Fixed energy tariffs all but disappeared during the energy crisis. But now they are back with an increasing number of suppliers offering fixed deals – but is this kind of energy deal right for you?

Average annual energy bills are set to fall from 1 October when the energy price cap will go down from £2,074 to £1,923.

Most households are currently paying their energy supplier’s standard variable tariff to which the price cap is applied.

But a number of energy firms are now introducing fixed rates with some only offering these deals to existing customers and others making the deals available to anyone.

Natalie Mathie, energy expert at Uswitch.com, said: “The price of energy for households on standard variable tariffs will fall in October, however, rates are predicted to rise again in January, which is when households use the most energy heating their homes.

“Despite lower unit rates, households will face similar – or in some cases more expensive – energy bills to last winter. These frequent ups and downs are because the Ofgem price cap now changes every three months, rising or falling depending on market conditions.
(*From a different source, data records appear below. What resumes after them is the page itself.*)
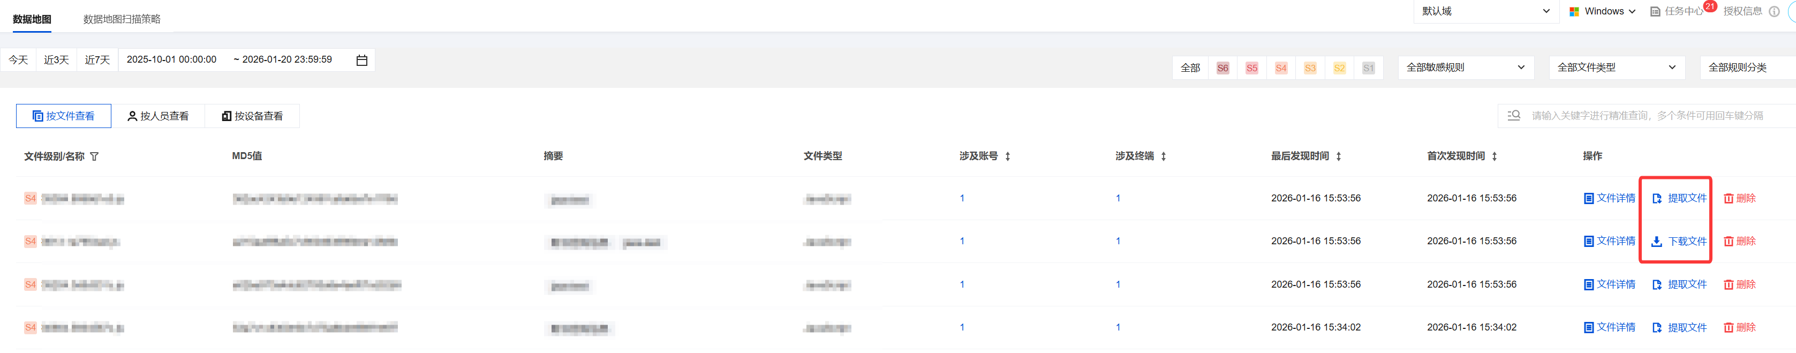Switch to 按人员查看 view

(158, 116)
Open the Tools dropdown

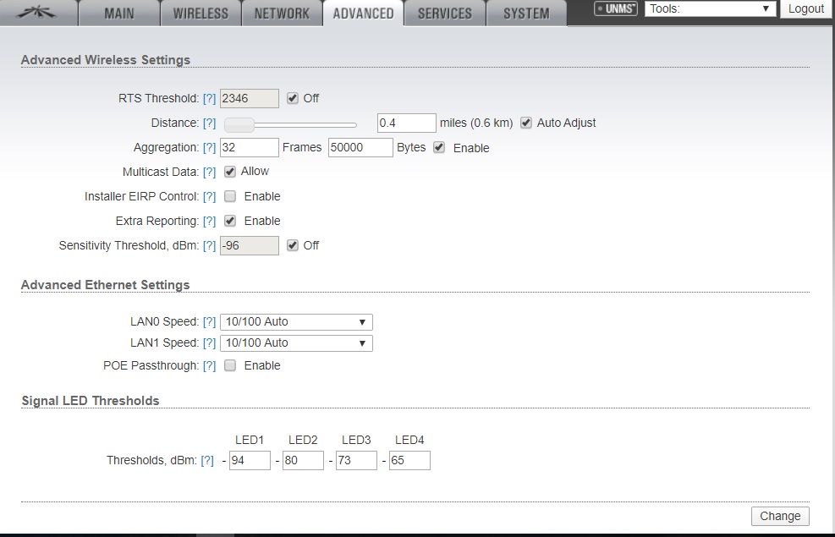[x=711, y=9]
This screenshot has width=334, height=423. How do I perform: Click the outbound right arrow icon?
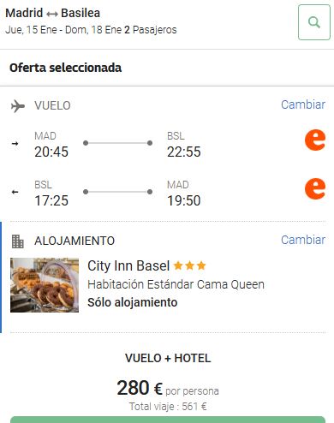click(x=15, y=144)
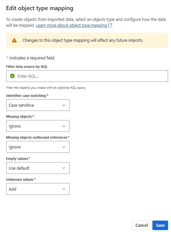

“Only those on fixed tariffs have the certainty of knowing what they will pay for the full term of their deal, which is usually a year. During that time, customers on standard variable tariffs will see their bills change four times.”

The best fixed tariffs available

Uswitch has compiled a list of fixed and tracker tariffs available and looked at whether they come in above or below the energy price cap (click the table to expand):

As the table shows, only half a dozen of these tariffs have an estimated annual cost below the current energy price cap of £2,074.
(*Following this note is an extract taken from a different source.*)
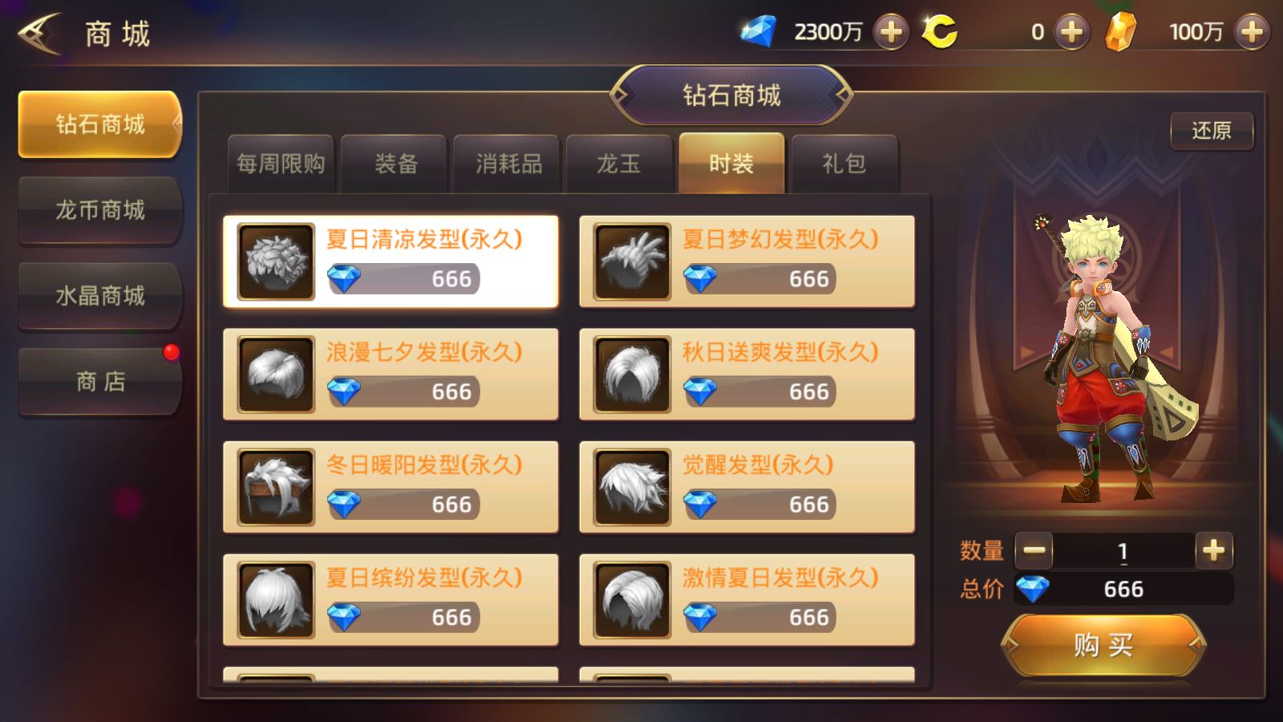The image size is (1283, 722).
Task: Click the 购买 purchase button
Action: pos(1103,644)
Of these, only the following three deals are available to people switching supplier:

  • So Energy So Juniper One Year – £2,047 a year
  • Ovo 1 Year Fixed + Boiler Cover 04 July 2023 – £1,999 a year (but customers must also pay £15 to £32 a month for boiler cover)
  • EDF Essentials 3Yr Sep26v2 – £2,073 a year

The majority of the deals on the table are only for 12 months – with only EDF offering a longer deal with the EDF Essentials 3Yr Sep26v2 tariff at £2,073 a year.

When comparing tariffs, remember that the price you are quoted to pay through direct debit each month is an estimate based on your predicted usage and may not end up being the actual cost over the whole year. Remember, if you use more energy, you’ll pay more.

Make sure you look at the unit price and standing charge so you can understand how much you will pay for your energy usage and how it differs from what you are currently charged.

Exit fees

Anyone fixing their energy deal now is taking a punt on energy prices not dropping further in the next 12 months (or 36 months if you opt for EDF’s three-year deal).

According to analysts at Cornwall Insight, the energy price cap is forecast to go up from £1,923 to £1,979 from January. But this is still below the annual figure quoted for most of the fixed rate deals currently on the market.

If the energy price cap falls next spring, those people who fixed their energy deals now will miss out – unless they want to pay a hefty exit fee to get out of their fixed rate. Most suppliers charge £75 for each fuel for an early exit, although British Gas charges £100 per fuel and EDF charges £200 per fuel on its three-year fix.

Mathie added: “A reasonably priced fixed deal could be a good option for households who want certainty over what they will pay. Fixed tariffs may be priced similar to or slightly higher than standard variable tariffs, however you have the peace of mind that the rates will not change for 12 months.

“As the energy market remains volatile, it can be difficult to predict whether opting for a fixed deal or sticking with a standard variable tariff will save you money in the long run.”